Wichtigste Erkenntnisse

  • Tech-Stack-Bewertungen müssen der Quantifizierung von Technical Debt und Skalierbarkeit Priorität einräumen, um die Investitionsthese zu schützen.
  • KI-native Arbeitsbereiche wie Plausity verkürzen die technischen DD-Zeitpläne von Wochen auf Tage und gewährleisten gleichzeitig eine 100-prozentige Datenraumabdeckung.
  • Jedes technische Ergebnis muss auf das Quelldokument zurückführbar sein, um Advisor-Grade-Strenge und Auditierbarkeit zu gewährleisten.

Häufig gestellte Fragen

Was ist in einer Tech-Stack-Bewertung für M&A enthalten?

Eine Tech-Stack-Bewertung umfasst eine Bewertung der Softwarearchitektur, der Codebase-Qualität, der Technical Debt, der Sicherheitsprotokolle, der Skalierbarkeit und der DevOps-Reife. Sie umfasst auch die Überprüfung von Drittanbieterintegrationen und der Open-Source-Lizenzkonformität.

Wie lange dauert eine technische Due Diligence in der Regel?

Eine traditionelle technische Due Diligence dauert zwischen drei und vier Wochen. Mit KI-gestützten Plattformen wie Plausity können Deal-Teams jedoch eine umfassende Analyse durchführen und investorenreife Berichte in fünf bis sieben Tagen erstellen.

Warum ist Technical Debt bei M&A wichtig?

Technical Debt stellt die zukünftigen Kosten für die Behebung suboptimalen Codes oder suboptimaler Architekturen dar.
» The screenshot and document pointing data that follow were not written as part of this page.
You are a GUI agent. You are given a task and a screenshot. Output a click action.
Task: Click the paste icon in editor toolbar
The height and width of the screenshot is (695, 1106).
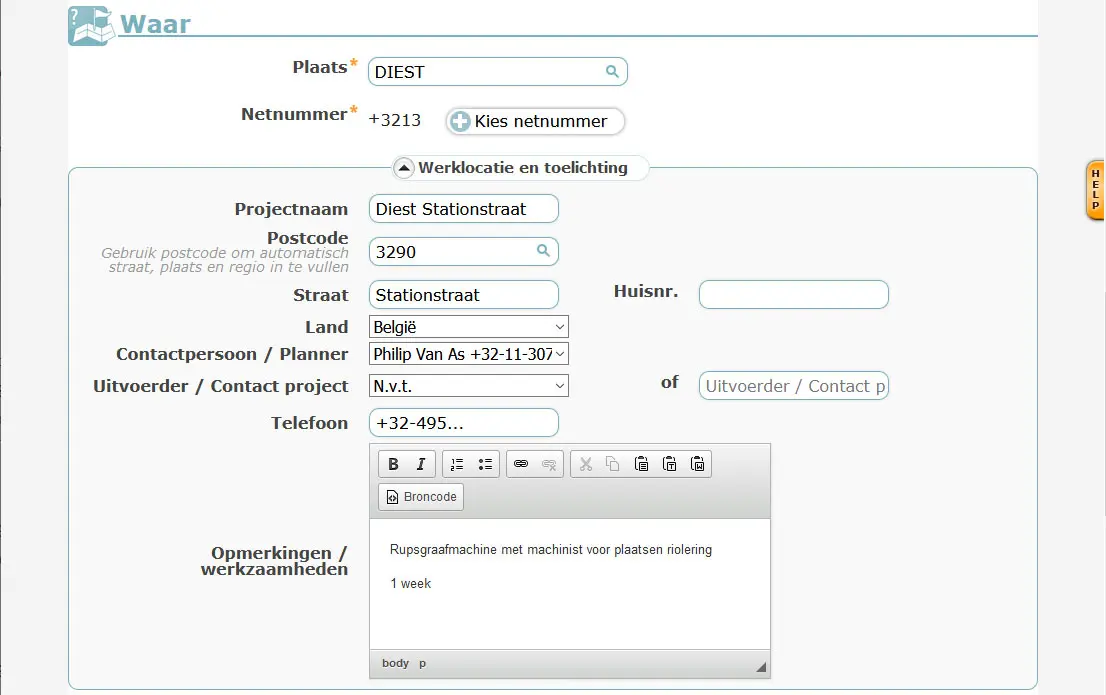pos(642,464)
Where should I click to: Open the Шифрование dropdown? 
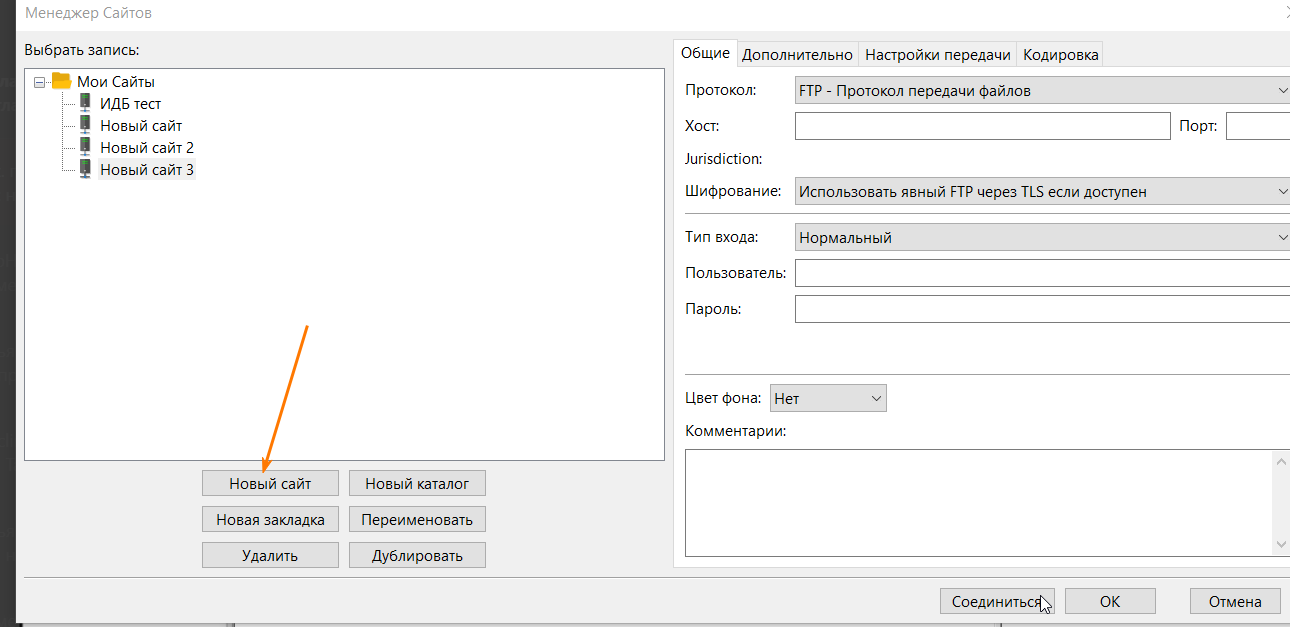point(1042,191)
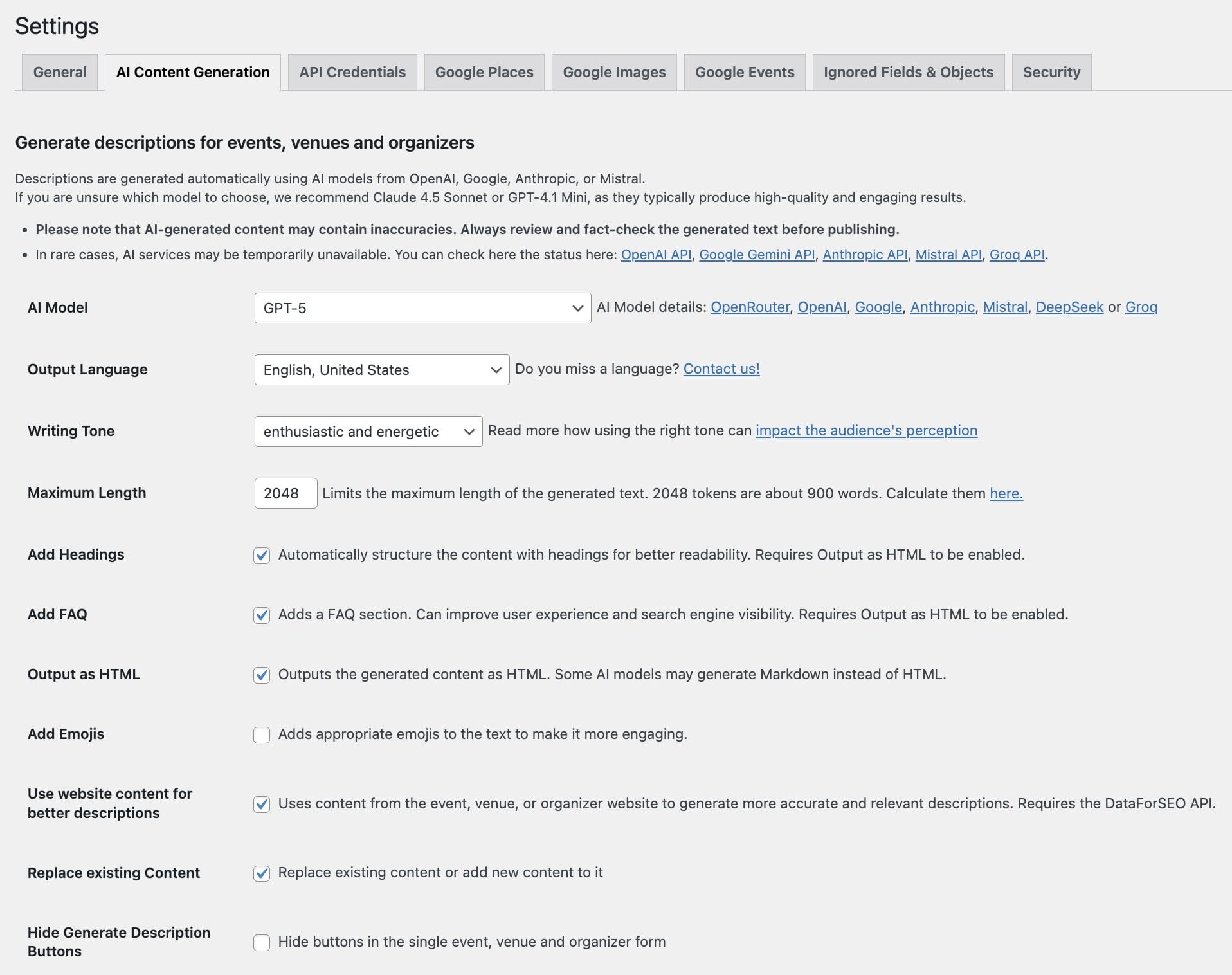Image resolution: width=1232 pixels, height=975 pixels.
Task: Switch to the Google Events tab
Action: click(x=744, y=72)
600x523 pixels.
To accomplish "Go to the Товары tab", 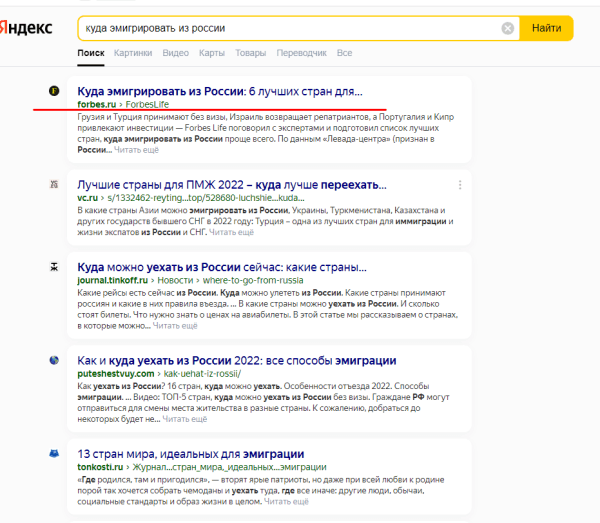I will (x=250, y=51).
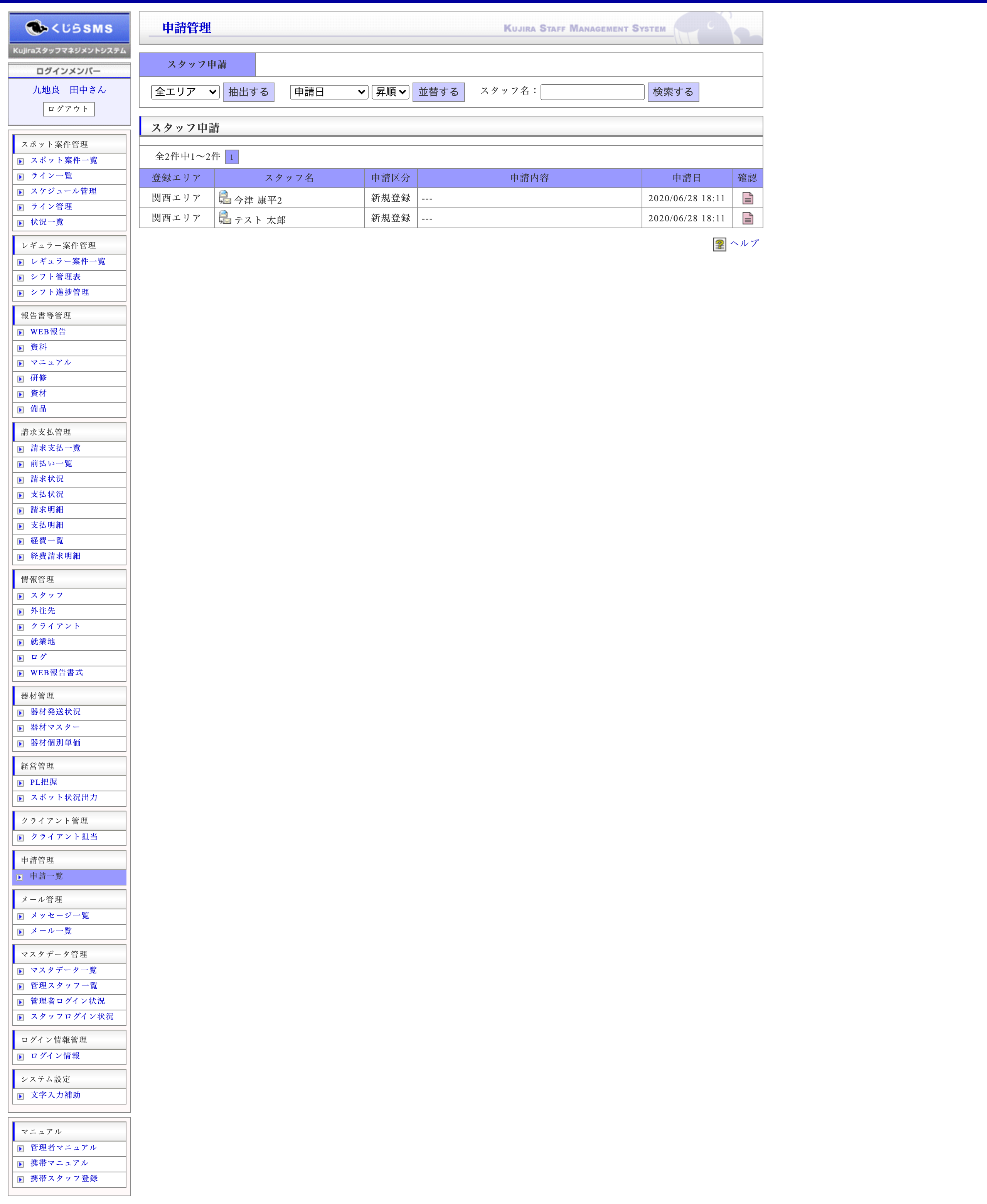Go to page 1 of results
987x1204 pixels.
[231, 157]
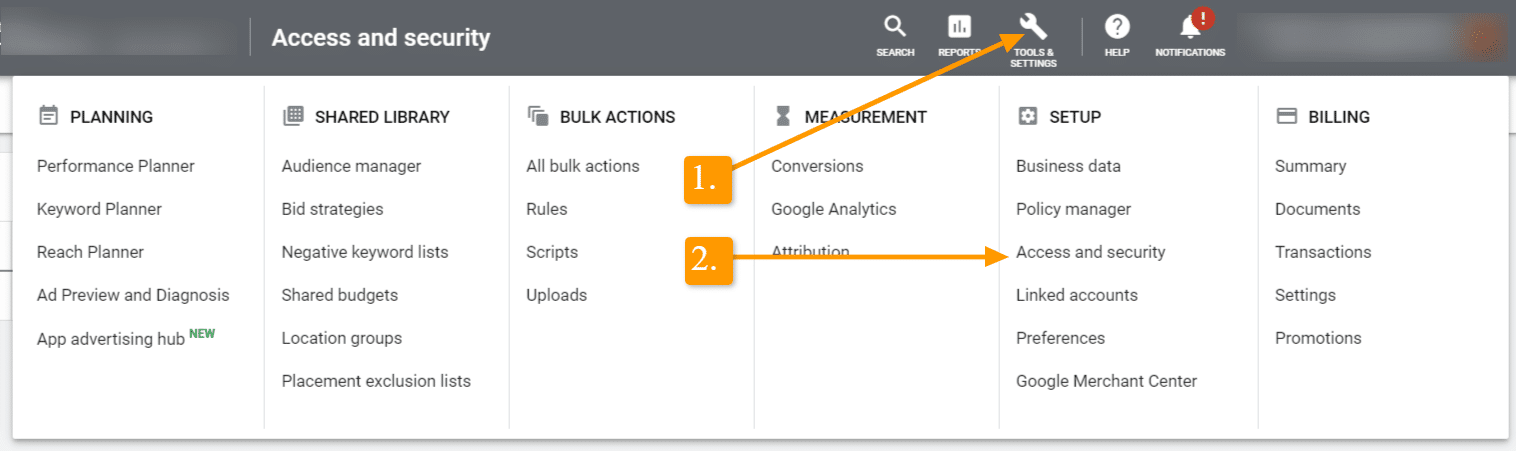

Bei M&A kann eine hohe Technical Debt die Bewertung eines Unternehmens senken, da sie erhebliche Post-Akquisitions-Investitionen erfordert und die Produktentwicklung verlangsamt.

Kann KI die technische Due Diligence automatisieren?

KI kann die analytische und operative Arbeit der technischen Due Diligence automatisieren, z. B. die Dokumentenklassifizierung und die Risikoidentifizierung. Menschliche Experten behalten jedoch die Kontrolle, um die Ergebnisse zu interpretieren und endgültige Deal-Empfehlungen auszusprechen.